IgA nephropathy with early kidney disease is associated with increased arterial stiffness and renin-angiotensin system activity.

PMID 24464859


IgA nephropathy is associated with increased cardiovascular risk, though whether this is due to loss of kidney function or proteinuria is unclear. For this study 10 normotensive IgA nephropathy subjects with early kidney disease (41±5 yrs, glomerular filtration rate (GFR) 87±9 ml/min, proteinuria 720±300 mg/d) and 10 gender- and blood pressure-matched healthy controls (36±1 yrs, estimated GFR 102±5 ml/min, proteinuria 70±6 mg/d) were studied in high-salt balance. Blood pressure and arterial stiffness, expressed as pulse wave velocity and aortic augmentation index, were measured at baseline and in response to 60 min of angiotensin II (AngII) infusion. At baseline, IgA nephropathy subjects demonstrated similar pulse wave velocity (8.6±0.7 vs. 8.0±0.4 m/s, p=0.5) but increased aortic augmentation index (12.6±3.1 vs. 1.8±4%, p=0.04) and a trend towards increased circulating renin-angiotensin system (RAS) components (plasma renin activity, 0.55±0.18 vs. 0.21±0.05 ng/l/s, p=0.08; angiotensin II, 25±5 vs. 16±1 ng/l, p=0.08) compared with controls.

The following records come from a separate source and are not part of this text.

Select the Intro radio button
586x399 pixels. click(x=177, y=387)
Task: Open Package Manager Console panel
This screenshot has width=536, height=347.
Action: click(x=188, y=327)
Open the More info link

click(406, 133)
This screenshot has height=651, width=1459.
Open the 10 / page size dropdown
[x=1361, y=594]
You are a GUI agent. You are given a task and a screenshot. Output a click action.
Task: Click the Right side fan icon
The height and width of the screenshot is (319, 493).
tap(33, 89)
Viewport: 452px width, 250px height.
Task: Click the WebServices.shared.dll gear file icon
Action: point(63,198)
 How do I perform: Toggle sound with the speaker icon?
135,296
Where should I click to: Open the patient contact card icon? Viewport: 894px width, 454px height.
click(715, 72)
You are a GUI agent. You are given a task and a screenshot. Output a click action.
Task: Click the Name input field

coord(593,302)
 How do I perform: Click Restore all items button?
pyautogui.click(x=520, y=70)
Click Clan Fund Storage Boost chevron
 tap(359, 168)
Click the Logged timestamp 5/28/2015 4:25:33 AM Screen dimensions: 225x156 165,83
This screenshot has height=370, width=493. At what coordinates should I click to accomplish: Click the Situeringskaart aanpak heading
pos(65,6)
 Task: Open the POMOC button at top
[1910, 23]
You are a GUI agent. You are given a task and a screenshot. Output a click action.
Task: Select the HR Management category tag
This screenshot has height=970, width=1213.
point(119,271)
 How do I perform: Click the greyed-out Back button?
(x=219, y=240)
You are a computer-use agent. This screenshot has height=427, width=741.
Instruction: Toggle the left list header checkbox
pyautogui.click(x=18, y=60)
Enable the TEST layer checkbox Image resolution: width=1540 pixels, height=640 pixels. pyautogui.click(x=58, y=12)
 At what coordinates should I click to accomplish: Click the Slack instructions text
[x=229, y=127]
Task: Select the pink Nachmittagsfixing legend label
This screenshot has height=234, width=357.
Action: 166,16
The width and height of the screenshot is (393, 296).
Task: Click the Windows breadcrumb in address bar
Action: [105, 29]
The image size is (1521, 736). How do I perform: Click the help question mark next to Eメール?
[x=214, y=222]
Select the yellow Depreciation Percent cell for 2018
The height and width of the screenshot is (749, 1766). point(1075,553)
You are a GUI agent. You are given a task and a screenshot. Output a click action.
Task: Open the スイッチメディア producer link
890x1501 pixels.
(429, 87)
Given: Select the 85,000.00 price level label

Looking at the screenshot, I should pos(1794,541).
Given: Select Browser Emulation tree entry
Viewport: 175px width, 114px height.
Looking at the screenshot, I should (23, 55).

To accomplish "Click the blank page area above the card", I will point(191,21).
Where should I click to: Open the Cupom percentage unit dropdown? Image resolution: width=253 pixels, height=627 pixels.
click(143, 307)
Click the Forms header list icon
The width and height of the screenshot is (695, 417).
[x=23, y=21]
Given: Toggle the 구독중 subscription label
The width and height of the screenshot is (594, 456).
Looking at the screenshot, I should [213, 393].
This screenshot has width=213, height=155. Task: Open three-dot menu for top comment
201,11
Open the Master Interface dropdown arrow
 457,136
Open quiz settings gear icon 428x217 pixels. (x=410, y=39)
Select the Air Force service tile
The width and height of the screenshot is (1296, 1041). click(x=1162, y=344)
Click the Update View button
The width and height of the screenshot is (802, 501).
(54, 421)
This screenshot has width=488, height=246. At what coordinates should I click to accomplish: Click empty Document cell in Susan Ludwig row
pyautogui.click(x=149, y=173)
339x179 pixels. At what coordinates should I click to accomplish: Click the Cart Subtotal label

However, despite similar baseline blood pressure values (p=0.8), IgA nephropathy was associated with reduced arterial sensitivity to AngII challenge (Δmean arterial pressure: 19±4 vs. 29±1 mm Hg, p=0.05; Δpulse wave velocity: -0.06±0.6 vs. 1.5±0.3 m/s, p=0.07) compared with controls, even after multivariate analysis. Even in the setting of early kidney disease, IgA nephropathy is associated with increased arterial stiffness and decreased angiotensin II responsiveness, a marker of increased RAS activity.